Comme les 35heures qui ruinent le pays, comme ces fainéants de français qui vivent au dessus de leurs moyens, comme les 26 000 euros de dettes dont chaque bébé français naissant hérite, le malheureux...
« Et les fabuleuses statistiques coulaient du télécran. »
Déjà, M. Christian Jacob, le président du groupe UMP à l'Assemblée Nationale, avec cette honnêteté intellectuelle de videur de boîte de nuit qui caractérise si élégamment les snippers du parti présidentiel, s'est immédiatement emparé de l'opportune trouvaille et nous enjoint avec ferveur de rejeter la perspective d'une
« France repliée sur elle-même,avec des fenêtres fermées, alors que 25% des français travaillent pour l'exportation. »

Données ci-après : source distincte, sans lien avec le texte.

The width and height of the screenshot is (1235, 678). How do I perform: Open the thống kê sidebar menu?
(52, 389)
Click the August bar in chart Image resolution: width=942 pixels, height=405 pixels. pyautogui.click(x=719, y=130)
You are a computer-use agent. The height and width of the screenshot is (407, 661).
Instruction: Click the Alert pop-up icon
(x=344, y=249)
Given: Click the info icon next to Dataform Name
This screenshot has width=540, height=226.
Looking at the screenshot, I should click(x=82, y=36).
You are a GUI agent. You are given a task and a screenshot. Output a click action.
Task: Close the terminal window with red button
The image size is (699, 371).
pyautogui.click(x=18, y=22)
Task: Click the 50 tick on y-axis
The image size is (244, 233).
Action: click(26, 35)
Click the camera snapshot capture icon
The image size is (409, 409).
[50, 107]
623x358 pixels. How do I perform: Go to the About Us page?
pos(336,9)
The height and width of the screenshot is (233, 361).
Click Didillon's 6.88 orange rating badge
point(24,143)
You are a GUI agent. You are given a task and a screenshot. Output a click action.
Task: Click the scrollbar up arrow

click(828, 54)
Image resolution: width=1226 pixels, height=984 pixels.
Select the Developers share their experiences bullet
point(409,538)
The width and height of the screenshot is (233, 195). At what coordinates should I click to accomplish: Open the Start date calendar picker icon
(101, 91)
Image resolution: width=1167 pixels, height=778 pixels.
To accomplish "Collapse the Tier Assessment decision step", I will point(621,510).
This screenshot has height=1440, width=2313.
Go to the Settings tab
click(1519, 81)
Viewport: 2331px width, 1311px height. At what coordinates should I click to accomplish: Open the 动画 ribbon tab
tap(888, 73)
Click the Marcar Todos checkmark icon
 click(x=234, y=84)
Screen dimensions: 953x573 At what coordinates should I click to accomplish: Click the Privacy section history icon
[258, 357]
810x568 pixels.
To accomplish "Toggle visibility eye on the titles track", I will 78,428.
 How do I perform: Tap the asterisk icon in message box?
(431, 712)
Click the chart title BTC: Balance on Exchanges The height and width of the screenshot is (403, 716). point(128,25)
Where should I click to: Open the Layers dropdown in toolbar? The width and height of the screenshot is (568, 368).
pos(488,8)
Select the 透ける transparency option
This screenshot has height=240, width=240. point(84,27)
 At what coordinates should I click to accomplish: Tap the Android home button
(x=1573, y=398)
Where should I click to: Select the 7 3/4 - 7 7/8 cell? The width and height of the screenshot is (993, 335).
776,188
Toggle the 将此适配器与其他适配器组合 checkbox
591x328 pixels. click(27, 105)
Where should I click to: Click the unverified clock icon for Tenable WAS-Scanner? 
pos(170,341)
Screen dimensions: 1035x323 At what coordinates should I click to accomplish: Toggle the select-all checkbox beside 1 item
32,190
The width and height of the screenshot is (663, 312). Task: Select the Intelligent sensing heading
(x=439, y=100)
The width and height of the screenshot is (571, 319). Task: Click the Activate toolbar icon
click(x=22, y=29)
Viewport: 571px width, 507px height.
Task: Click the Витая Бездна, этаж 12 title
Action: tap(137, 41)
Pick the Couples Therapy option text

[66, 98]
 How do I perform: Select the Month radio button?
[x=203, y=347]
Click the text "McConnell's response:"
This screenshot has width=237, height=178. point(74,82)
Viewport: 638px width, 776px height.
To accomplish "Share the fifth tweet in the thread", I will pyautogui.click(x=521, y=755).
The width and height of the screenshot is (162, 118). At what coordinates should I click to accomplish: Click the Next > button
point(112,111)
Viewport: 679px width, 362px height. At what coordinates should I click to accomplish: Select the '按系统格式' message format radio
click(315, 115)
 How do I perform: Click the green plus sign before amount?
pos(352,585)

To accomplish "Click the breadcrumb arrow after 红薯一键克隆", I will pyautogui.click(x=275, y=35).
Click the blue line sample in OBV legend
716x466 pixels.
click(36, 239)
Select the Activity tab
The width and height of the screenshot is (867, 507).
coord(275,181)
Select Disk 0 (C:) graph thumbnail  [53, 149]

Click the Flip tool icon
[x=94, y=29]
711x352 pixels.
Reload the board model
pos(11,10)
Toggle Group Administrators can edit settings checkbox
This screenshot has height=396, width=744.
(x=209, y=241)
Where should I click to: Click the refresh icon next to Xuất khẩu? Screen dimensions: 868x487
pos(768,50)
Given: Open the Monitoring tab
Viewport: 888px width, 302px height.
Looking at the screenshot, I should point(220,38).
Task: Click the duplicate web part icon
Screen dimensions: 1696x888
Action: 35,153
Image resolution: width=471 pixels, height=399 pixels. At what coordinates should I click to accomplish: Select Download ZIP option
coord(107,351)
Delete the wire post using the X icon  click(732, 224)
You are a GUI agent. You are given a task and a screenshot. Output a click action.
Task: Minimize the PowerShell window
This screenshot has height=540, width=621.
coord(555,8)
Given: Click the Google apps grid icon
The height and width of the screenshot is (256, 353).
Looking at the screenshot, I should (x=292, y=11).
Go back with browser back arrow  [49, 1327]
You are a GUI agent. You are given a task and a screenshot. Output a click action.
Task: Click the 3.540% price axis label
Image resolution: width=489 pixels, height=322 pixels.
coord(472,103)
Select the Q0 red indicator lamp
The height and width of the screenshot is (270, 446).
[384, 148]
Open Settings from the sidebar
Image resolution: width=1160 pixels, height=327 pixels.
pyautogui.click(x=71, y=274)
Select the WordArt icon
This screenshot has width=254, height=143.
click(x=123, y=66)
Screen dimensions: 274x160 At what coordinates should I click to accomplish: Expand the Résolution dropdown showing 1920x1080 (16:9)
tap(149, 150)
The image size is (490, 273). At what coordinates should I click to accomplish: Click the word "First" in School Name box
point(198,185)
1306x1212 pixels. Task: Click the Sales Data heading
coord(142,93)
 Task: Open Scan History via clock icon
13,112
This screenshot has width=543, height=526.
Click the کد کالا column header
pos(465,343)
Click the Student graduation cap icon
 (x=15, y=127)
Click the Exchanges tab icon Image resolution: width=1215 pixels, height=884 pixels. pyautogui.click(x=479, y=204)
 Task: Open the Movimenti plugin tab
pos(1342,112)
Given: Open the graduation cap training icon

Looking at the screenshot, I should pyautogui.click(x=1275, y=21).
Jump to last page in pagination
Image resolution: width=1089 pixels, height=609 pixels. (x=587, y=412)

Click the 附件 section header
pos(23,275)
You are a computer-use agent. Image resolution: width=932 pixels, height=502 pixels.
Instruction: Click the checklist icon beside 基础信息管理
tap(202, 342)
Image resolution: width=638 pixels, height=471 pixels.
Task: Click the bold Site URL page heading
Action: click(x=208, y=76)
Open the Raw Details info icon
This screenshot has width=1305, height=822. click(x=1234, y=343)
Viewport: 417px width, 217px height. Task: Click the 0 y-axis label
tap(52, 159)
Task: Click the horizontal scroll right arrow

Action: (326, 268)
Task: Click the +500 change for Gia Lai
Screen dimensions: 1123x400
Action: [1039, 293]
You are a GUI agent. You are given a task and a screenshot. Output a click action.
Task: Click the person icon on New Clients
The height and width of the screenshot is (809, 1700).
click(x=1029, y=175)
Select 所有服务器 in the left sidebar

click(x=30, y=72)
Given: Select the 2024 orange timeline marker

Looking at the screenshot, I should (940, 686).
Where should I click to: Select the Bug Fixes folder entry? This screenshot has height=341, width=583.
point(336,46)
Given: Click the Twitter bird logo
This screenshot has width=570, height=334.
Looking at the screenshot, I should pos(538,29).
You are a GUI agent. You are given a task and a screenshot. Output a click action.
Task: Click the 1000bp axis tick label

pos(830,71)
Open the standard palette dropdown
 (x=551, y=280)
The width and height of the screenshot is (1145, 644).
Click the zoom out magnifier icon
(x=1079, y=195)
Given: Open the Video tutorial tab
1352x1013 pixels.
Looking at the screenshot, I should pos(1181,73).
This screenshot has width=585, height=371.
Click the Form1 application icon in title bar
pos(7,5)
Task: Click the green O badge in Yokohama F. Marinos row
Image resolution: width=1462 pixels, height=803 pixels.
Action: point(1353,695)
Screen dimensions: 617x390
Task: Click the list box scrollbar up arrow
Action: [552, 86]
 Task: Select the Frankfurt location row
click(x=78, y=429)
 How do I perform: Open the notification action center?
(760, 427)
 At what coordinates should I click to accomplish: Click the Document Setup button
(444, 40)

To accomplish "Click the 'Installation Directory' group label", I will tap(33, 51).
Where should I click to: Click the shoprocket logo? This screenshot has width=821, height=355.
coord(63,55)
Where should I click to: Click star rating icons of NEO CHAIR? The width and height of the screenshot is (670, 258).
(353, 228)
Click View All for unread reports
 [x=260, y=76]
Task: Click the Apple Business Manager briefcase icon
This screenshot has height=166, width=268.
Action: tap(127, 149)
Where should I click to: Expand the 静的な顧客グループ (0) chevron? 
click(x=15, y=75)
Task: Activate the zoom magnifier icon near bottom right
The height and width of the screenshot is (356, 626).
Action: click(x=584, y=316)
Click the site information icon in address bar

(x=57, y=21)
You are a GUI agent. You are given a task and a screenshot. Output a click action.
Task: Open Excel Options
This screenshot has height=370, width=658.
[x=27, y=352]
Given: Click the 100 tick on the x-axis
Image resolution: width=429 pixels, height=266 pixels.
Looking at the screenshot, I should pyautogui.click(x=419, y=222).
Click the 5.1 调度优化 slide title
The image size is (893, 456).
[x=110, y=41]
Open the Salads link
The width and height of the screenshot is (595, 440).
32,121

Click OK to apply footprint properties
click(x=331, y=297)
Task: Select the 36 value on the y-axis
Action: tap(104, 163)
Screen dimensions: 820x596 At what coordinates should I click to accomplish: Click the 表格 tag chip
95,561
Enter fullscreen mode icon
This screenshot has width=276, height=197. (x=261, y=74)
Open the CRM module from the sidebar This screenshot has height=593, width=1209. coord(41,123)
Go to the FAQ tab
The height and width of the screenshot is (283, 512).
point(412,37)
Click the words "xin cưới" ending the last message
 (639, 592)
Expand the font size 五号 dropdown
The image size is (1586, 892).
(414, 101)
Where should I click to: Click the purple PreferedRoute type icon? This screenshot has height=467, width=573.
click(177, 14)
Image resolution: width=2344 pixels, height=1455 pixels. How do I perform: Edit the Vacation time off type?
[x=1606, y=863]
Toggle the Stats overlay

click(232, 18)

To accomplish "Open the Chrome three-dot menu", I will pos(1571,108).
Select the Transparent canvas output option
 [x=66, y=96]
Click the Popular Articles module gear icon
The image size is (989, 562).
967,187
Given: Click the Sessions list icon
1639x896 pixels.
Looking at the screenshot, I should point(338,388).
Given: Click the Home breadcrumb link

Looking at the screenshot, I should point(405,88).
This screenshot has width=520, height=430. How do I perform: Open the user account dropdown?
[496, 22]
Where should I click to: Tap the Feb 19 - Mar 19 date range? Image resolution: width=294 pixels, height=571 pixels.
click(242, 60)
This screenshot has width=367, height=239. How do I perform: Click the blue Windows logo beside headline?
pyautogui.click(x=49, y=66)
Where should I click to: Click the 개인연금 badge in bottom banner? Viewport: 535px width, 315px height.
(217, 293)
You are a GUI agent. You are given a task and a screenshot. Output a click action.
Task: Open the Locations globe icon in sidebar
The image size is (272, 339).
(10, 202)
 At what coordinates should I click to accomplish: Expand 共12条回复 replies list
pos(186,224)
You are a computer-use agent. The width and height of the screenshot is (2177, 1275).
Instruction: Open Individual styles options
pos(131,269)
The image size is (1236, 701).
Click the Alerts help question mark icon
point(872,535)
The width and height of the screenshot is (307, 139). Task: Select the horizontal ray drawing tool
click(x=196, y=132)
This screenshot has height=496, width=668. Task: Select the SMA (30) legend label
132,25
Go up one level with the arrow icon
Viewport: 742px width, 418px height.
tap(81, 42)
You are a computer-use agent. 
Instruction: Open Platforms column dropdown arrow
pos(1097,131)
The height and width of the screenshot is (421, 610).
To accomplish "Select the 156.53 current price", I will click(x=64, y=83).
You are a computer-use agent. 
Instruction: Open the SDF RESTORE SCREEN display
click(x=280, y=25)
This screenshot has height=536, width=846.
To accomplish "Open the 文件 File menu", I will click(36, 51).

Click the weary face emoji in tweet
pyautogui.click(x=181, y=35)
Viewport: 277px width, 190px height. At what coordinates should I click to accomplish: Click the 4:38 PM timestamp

Et va-z-y donc ! C'est pas ton père !
En tous cas, ne comptez pas trop sur Yves Calvi, Jean Pierre Elkabach, Claire Chazal, Yves Thréard ou David Pujadas pour vous démonter l'arnaque... Comment serait-ce possible ?
Ils sont journalistes voyons !
Dans le domaine de l'information comme dans les autres, l'émancipation des travailleurs sera l'œuvre des travailleurs eux-mêmes !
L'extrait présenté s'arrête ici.